The members of the 2003-04 freshman class have yet to prove themselves as long-term series. Despite promising growth from shows such as NBC’s young-skewing “Starting Over,” only Telepictures’ rookie “The Ellen DeGeneres Show” has shown the potential among new first-run programming to break the 2.0 mark within a year. “Ellen” took home top freshman honors during the November sweeps with a 1.6, up 14 percent over its September debut.
Among other rookies, “Sharon Osbourne” averaged a 1.5 for the period, which was even with its debut; “Starting Over” was up 25 percent over its debut with a 1.0 rating; “Wayne Brady” was up 11 percent to a 1.0; and “Living It Up! With Ali & Jack” was unchanged over its premiere.
Given the difficulties of launching a strip above the 2.0 threshold but knowing that 4.0 is possible, syndicators who at one time were launching two programs a year pulled in the reins this year.
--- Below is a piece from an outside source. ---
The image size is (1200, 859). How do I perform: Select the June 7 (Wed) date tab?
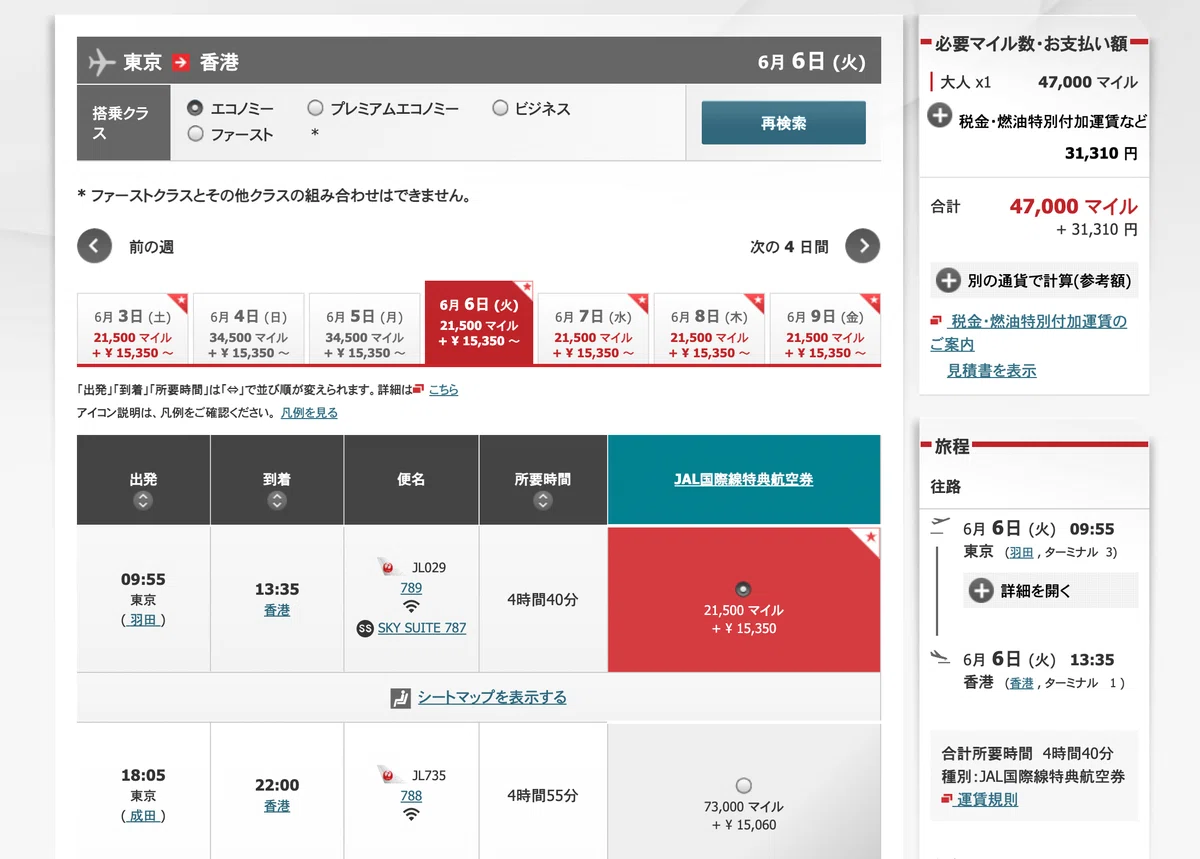(594, 328)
Syndicators Tribune, Buena Vista and Paramount offered no new first-run strips for the 2003 season. The trend could continue through the 2004 National Association of Television Program Executives convention as distributors with plenty of real estate, such as King World and Warner Bros., may opt not to bring new first-run series to the market.
Thus far, the only new series sold for fall 2004 aim to take advantage of vertical integration. Paramount’s “Entertainment Tonight” spinoff “The Insider” was sold to the CBS stations, NBC Enterprises made a deal for its Jane Pauley talk show with the NBC owned-and-operated stations, and Fox-owned Twentieth Television’s “On-Air With Ryan Seacrest” and “Ambush Makeover” will go to the Fox-owned stations.
Meanwhile, the syndication consortium Syndicated National Television Association offered to a standing-room-only crowd in New York its first advertiser presentation, designed to bring attention to the success of syndication. The presentation was successful enough that the group will hold the meeting again in March and expand it to include confabs in Chicago and Los Angeles. However, the group parted ways with organization president Gene DeWitt and is still searching for a new chief.